Dopo oltre 20 anni di copertura delle perdite (12 miliardi di euro in tutto) e di sopportazione delle inefficienze di Alitalia e Ita, ancora non si vede una svolta che possa dare finalmente respiro alle finanze pubbliche. Non siamo ancora all’ultima puntata ma la scelta sembra pendere su Certares, un fondo di private equity che ha sede a New York che investe nei settori dei viaggi e del turismo ma fuori dal comparto dei trasporti. Il governo è dimissionario e tre sono ancora le fazioni in campo. Una che vorrebbe non vendere Ita Airwais (Meloni e altri politici e sindacalisti), compagnia nata proprio per essere venduta. Un’altra che vorrebbe una vera privatizzazione (lo Stato al di sotto del 20% delle azioni), il che coincide con la offerta di Msc e Lufthansa. L’ultima, quella della cordata Certares-Delta-Air France, che lascerebbe all’azionista pubblico il 45% di Ita e un maggiore controllo sul futuro dell’azienda, anche grazie a patti parasociali che attribuirebbero allo Stato la scelta del presidente del C.d.a.

Si tratta dell’ennesima puntata di una telenovela che ha visto Alitalia protagonista di spericolati salvataggi dai buchi di bilancio, di finte privatizzazioni (prima con Klm, poi con i capitani coraggiosi infine con Ethiad), di ristrutturazioni creative in cui la compagnia è stata sempre tenuta fuori da un’organica alleanza con altri vettori per evitare che le decisioni (acquisti, assunzioni e consulenze) fossero fuori dal controllo politico dei vari governi in carica. Che è regolarmente stato bacchettato dalla Commissione europea per i numerosi aiuti di Stato e i danni creati ai contribuenti che in tutti questi anni hanno sostenuto un’azienda inefficiente. Oltre al danno, non manca la beffa. La pessima gestione di Alitalia, costellata di ritardi e tariffe salate, ha consentito un facile ingresso nel nostro paese alle compagnie low cost, che si sono accaparrate sussidi pubblici (mascherati da co-marketing) da parte di regioni o comuni gestori dei tantissimi aeroporti italiani.

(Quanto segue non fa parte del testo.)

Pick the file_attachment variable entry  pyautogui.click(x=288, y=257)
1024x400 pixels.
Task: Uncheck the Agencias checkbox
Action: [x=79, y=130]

Con il risultato che anche in quelli dove si sviluppa un forte traffico (come Orio al Serio) la minaccia di Ryanair di abbandonare lo scalo, e quindi far crollare il traffico, le assicura comunque ricchi sussidi. Centinaia di migliaia di ore di cassa integrazione sono state erogate in questi decenni grazie a finte ristrutturazioni che servivano per tenere in vita un’azienda decotta e il consenso politico che le gravitava attorno. Alla fine l’Italia non ne è ancora uscita e il comparto del trasporto aereo, che negli anni pre-pandemia ha creato ricchezza in tutta Europa, resta in crisi e ha un generatore di ricchezza bassissimo sia in termini di Pil che di occupazione. Presto gli aerei di Ita, dopo il boom estivo che ha investito tutti i vettori, torneranno vuoti e oltre a nuovi costi genereranno anche gravi danni ambientali, con emissioni insopportabili se rapportati al modesto ruolo sociale del vettore nazionale, poiché occupa il 9% del mercato italiano e il 2% di quello europeo.